ANKA'nın İstanbul Emniyet Müdürlüğü'nden aldığı bilgilere göre, İstiklal Caddesi'ndeki bombalı terör saldırısının faili Ahlam Albashir, yaklaşık bir ay önce bölgede keşif yapıp, telefonla çektiği video görüntülerini örgüte göndermiş.
İstanbul’daki İstiklal Caddesi'nde 13 Kasım Pazar günü düzenlenen bombalı saldırıda 6 kişi hayatını kaybetti, 81 kişi ise yaralandı. Olayla ilgili soruşturmayı çok yönlü olarak sürdüren İstanbul Emniyet Müdürlüğü, bombayı olay yerine bırakan Suriye uyruklu Ahlam Albashir’in yaklaşık bir ay önce İstiklal Caddesi'nden Taksim Meydanı'na doğru yürüdüğü ve bu sırada telefonuyla video kaydı almasına ilişkin yeni görüntülere ulaştı.
Ortaya çıkan yeni görüntüde, 22 Ekim'de saat 18.08 sıralarında İstiklal Caddesi'nden Taksim Meydanı'na doğru yürürken Ahlam Albashir’in elindeki cep telefonuyla video çekimi yaptığı anlaşılıyor.
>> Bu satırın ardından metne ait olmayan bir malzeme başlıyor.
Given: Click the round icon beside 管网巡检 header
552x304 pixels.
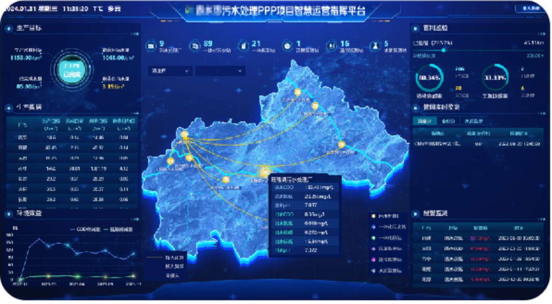Looking at the screenshot, I should pos(415,29).
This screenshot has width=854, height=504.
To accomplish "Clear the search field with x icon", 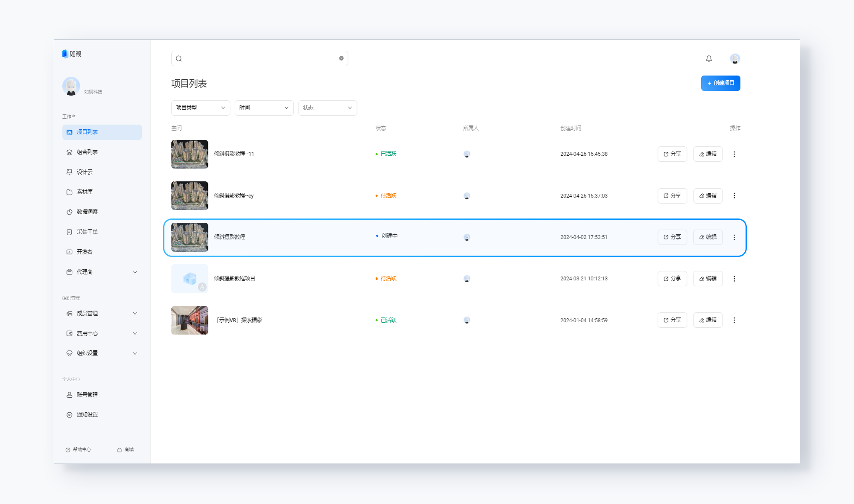I will tap(341, 58).
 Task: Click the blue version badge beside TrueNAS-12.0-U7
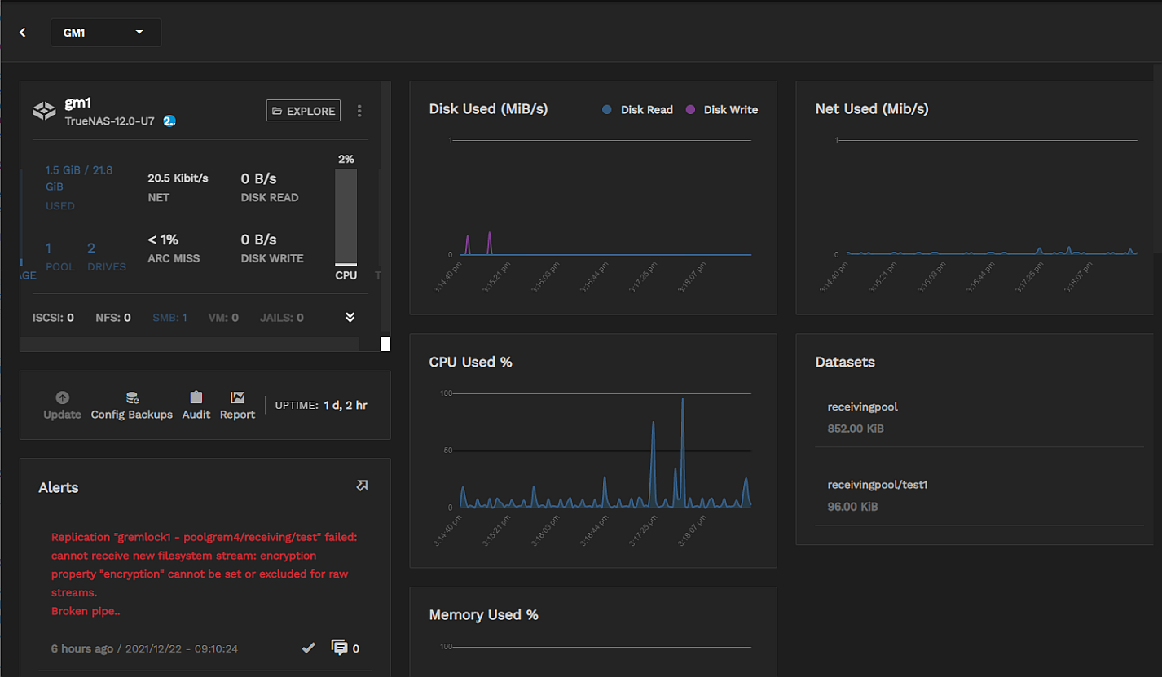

Bu sırada, üzerinde pembe etek ve beyaz başörtüsü bulunan Albashir'in yaptığı çekimleri terör örgütüne ulaştırdığı belirtiliyor.
Öte yandan, İstanbul Emniyet Müdürlüğü, Azez'de yakalanan ‘Hüsam' ile Albashir'in 2017'de tanışıp sevgili olduğunu ve onun sayesinde de örgütle ilk teması kurduğunu söylediği 'Hamedoş' kod adlı Hamed El Ali'nin fotoğraflarını basınla paylaştı.
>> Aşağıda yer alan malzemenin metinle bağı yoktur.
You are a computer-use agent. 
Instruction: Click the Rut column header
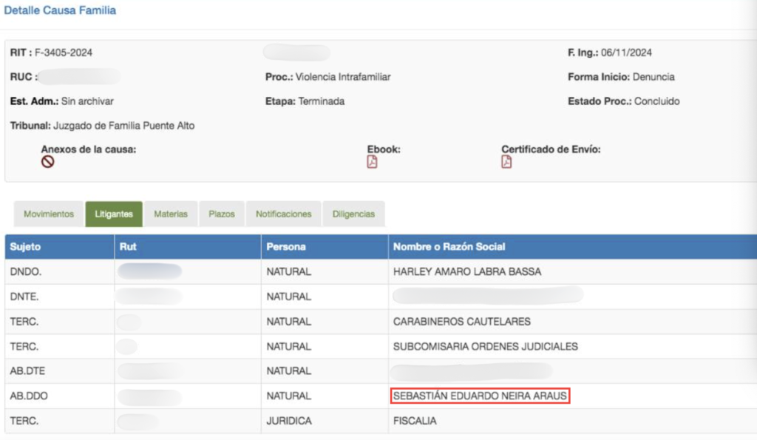click(x=128, y=247)
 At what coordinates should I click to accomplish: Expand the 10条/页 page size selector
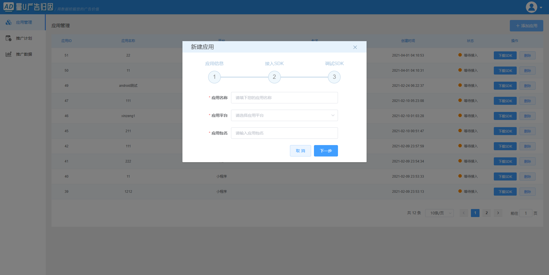pyautogui.click(x=439, y=213)
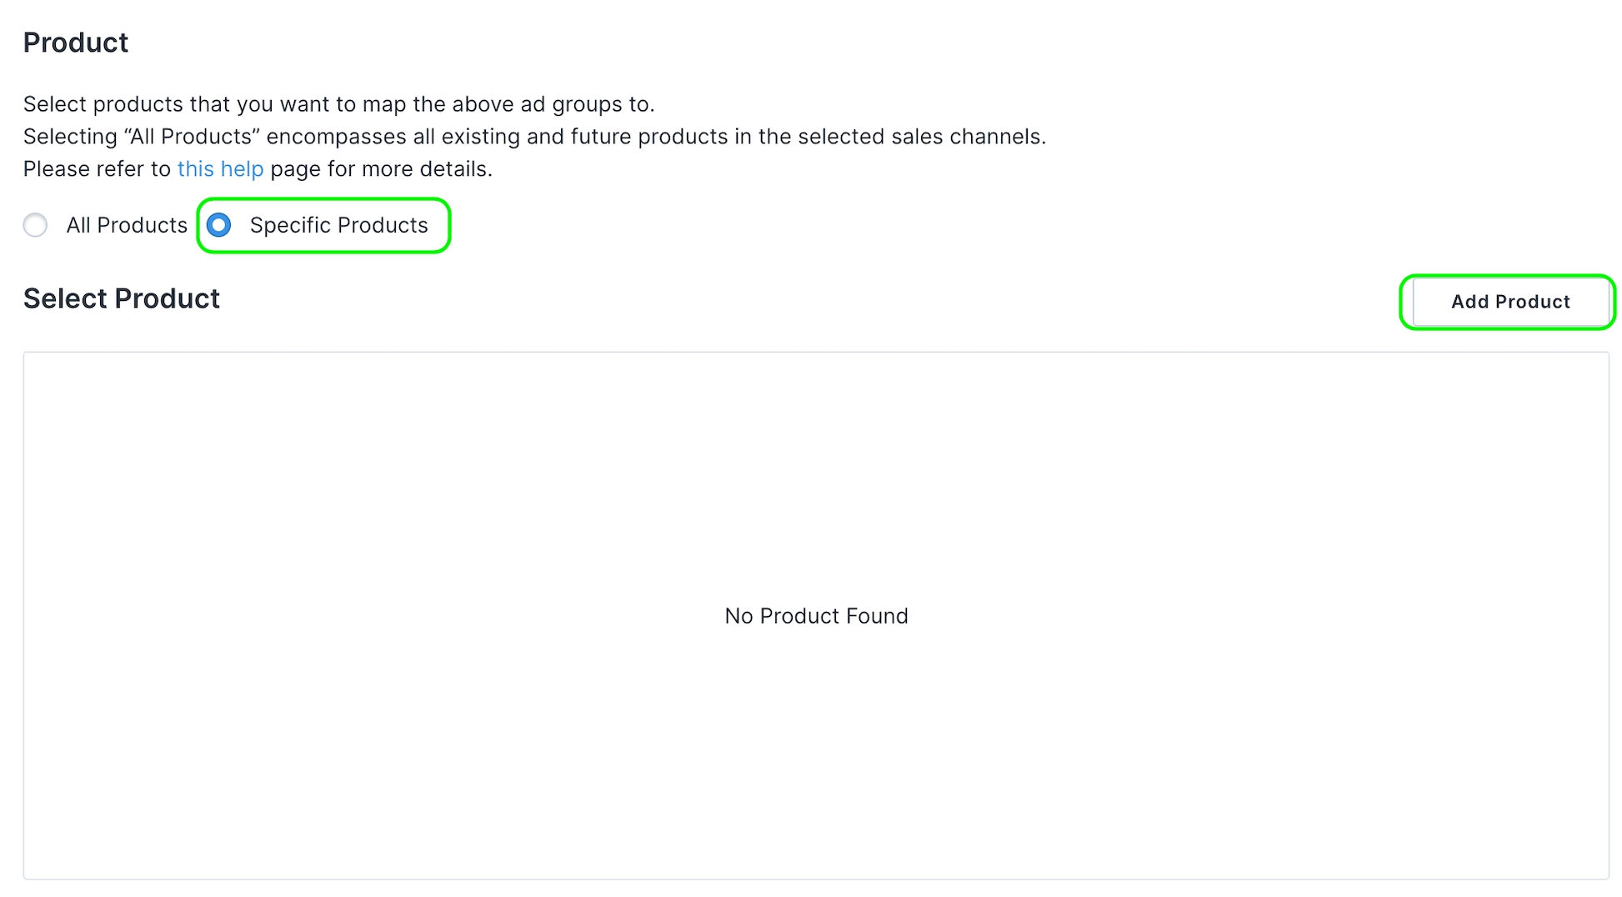Screen dimensions: 1622x897
Task: Click the word "Found" in empty-list message
Action: coord(877,616)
'Hamedoş' kod adlı Hamed El Ali'nin, Suriye'nin Cerablus kentinde faaliyet gösterdiği kaydedildi.
Olaya ilişkin İstanbul Cumhuriyet Başsavcılığı’ndan Sulh Ceza Hakimliği’ne gönderilen sevk yazısının detayları ortaya çıktı. Sevk yazısında, saldırıyı Suriye’deki YPG içerisindeki istihbarat üst düzey sorumlusu olarak faaliyet gösteren ‘Hacı’ kod adlı şüphelinin organize ettiği, şüpheli Ahlam Albashir’in olaydan 1 gün sonra 03.00 sıralarında yakalandığı ve şüphelinin YPG üst düzey sorumluları tarafından verilen talimat üzerine İdlib’e gidip irtibatlanarak ‘Bilal’ kod adlı şüpheliyle birlikte kaçakçılar vasıtasıyla sınırdan geçerek Türkiye’ye yaklaşık 4 ay önce giriş yaptığı aktarıldı.
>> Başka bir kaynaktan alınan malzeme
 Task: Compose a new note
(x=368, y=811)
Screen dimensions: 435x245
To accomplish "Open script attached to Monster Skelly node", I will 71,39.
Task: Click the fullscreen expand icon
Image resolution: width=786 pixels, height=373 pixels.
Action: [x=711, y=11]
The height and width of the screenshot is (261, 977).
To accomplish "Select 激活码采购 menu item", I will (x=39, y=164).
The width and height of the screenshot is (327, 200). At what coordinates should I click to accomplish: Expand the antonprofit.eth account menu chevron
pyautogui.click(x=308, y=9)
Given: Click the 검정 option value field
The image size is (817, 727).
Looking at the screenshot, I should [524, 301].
İHA'nın haberine göre; şüphelilerin örgütsel talimat alarak kendilerini bekleyen Esenler’de tekstil atölyesi işleten Ferhat Habeş ile Fatma Berkel'nin evine giderek yerleştiklerinin aktarıldığı sevk yazısında, işletmekte oldukları tekstil atölyesine taşınarak bir süre burada barındıkları, atölyede çalışmakta olan Bilal kod adlı Ahmet Haj Hasan ile irtibat kurduğu, Ahlam Albashir'ın ise Ahmet Haj Hasan'ın gayri resmi eşi olan Rama Altaha ile ilişki kurduğu, belirli bir süre Ahmet Haj Hasan'ın evinde kaldığı, sonrasında Ahmet Haj Hasan'ın gayri resmi eşi olan Rama Altaha'nın evine yerleştirdiği kaydedildi.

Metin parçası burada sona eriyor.